_Task brief_
When you reach the line that contains "Instruction: Click the left elephant design", begin copying exactly, and continue through the last line of the data; no pictures belong in the copy.

Stored items:
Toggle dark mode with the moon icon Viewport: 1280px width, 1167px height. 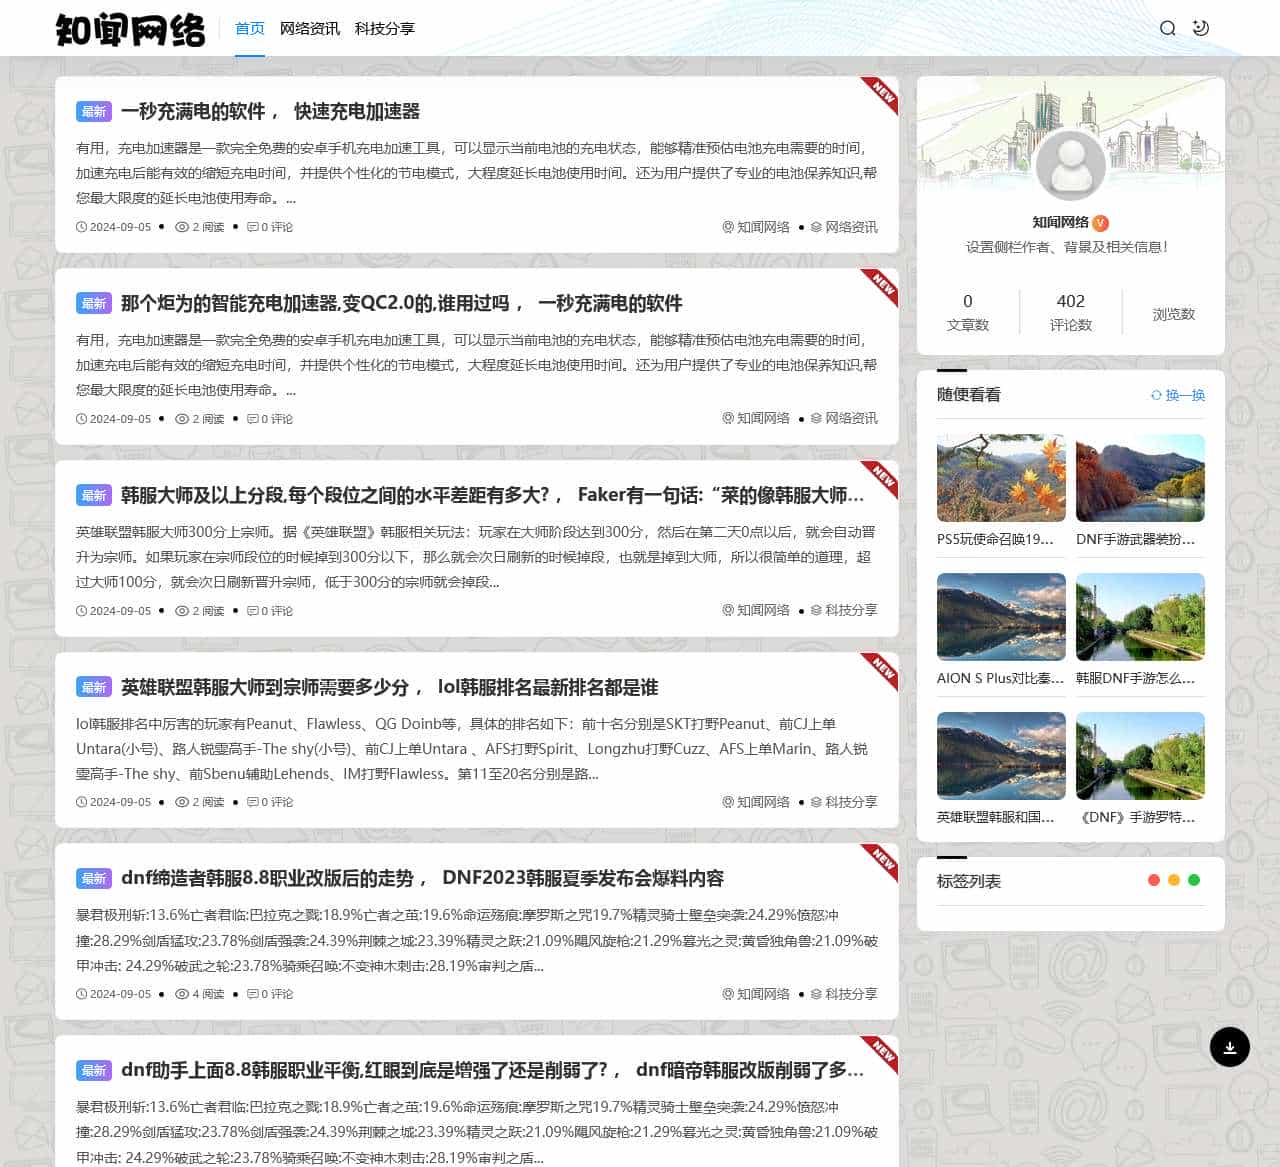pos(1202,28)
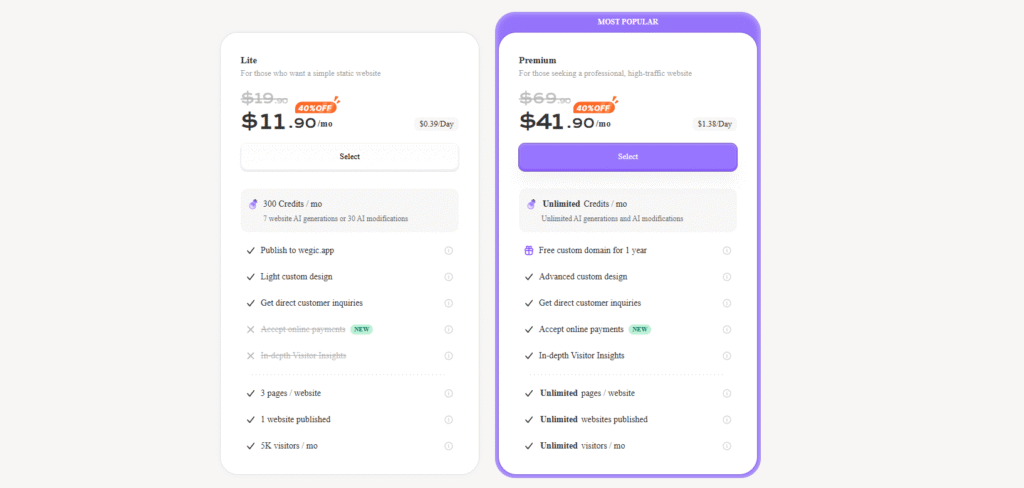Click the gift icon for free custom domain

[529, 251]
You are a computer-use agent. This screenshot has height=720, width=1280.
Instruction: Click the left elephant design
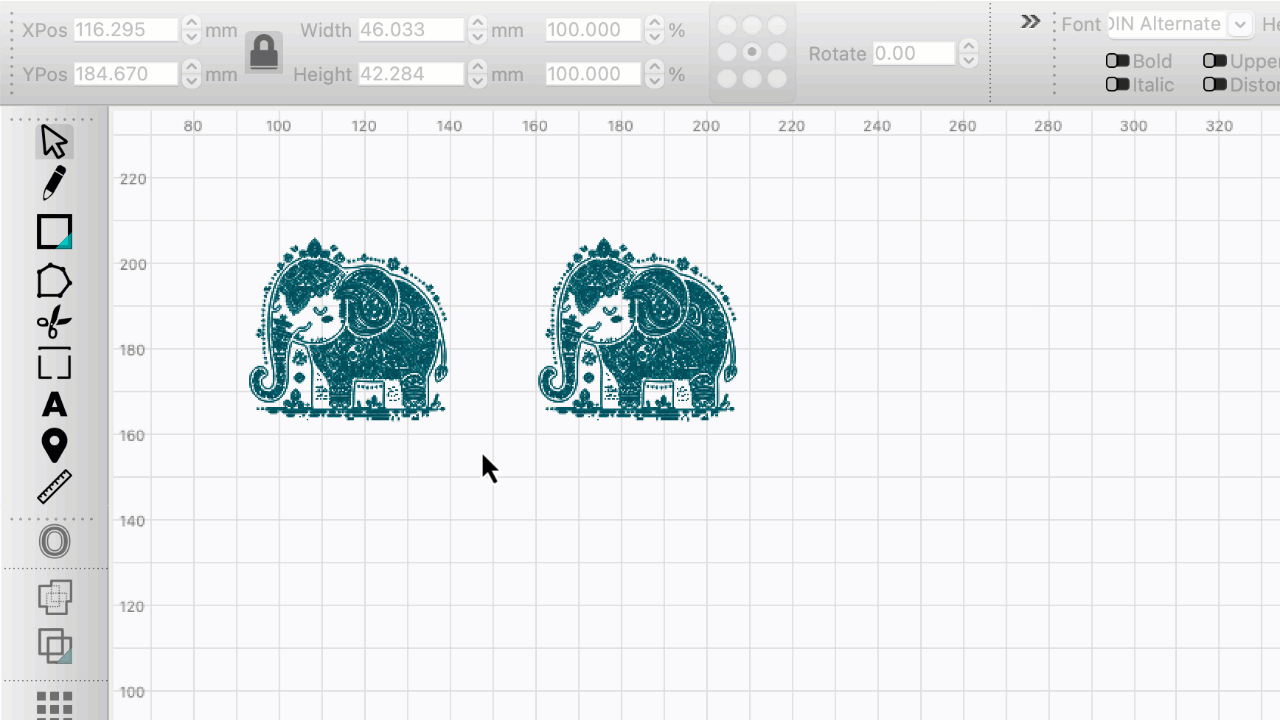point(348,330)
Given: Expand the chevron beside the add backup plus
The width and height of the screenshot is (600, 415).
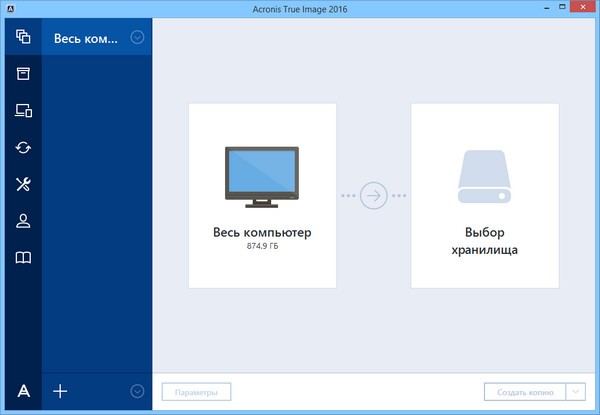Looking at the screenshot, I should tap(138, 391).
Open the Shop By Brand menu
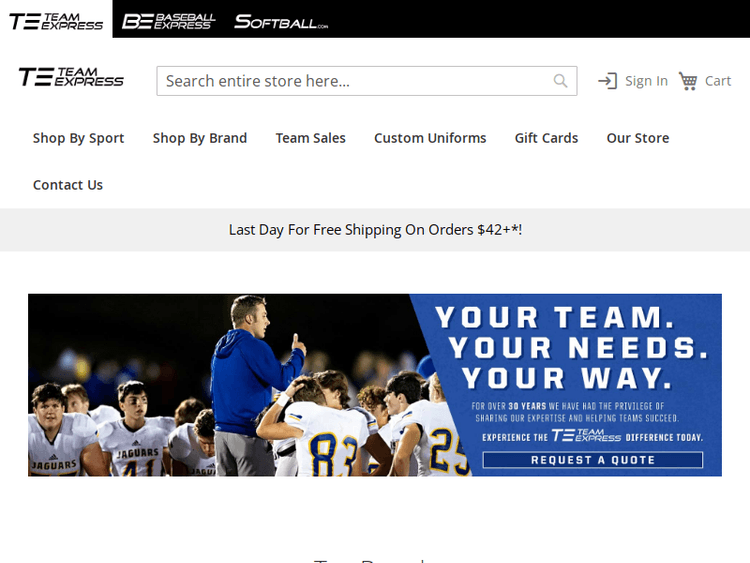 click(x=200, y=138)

_Result of this exercise_
Instruction: Click the left elephant design
point(348,330)
Given: Expand the chevron beside the add backup plus
The width and height of the screenshot is (600, 415).
Looking at the screenshot, I should tap(138, 391).
Open the Shop By Brand menu
 click(x=200, y=138)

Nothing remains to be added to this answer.